Exercise brief: Return only those lines of the records below in which "click" appears.

(Saved entries)
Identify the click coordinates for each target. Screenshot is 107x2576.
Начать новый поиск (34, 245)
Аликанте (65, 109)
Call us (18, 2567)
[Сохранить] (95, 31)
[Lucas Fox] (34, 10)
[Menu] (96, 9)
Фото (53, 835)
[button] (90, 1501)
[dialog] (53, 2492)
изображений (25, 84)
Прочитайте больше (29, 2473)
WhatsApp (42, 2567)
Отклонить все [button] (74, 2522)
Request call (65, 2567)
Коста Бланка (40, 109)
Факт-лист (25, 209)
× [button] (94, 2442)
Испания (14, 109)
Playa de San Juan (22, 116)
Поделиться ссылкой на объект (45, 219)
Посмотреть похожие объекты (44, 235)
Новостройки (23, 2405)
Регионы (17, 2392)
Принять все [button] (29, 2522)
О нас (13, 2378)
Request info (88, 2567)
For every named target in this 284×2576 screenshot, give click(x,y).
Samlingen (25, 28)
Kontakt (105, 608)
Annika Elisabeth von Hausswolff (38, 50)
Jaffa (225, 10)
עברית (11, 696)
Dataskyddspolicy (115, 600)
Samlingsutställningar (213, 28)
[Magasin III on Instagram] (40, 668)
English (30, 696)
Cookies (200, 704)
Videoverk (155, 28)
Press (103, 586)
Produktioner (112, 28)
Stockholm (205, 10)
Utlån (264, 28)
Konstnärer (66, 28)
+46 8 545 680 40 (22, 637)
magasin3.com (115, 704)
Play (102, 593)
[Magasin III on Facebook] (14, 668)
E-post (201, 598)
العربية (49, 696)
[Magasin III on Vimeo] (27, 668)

==

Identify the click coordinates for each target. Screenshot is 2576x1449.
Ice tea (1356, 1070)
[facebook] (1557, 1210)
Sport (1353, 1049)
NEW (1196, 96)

Response to the exercise:
Identify the click coordinates for each target. Screenshot is 107x2576.
For every named target in this 284×2576 screenshot, give click(x,y).
Identify the click coordinates for each target. Screenshot is 2576x1449.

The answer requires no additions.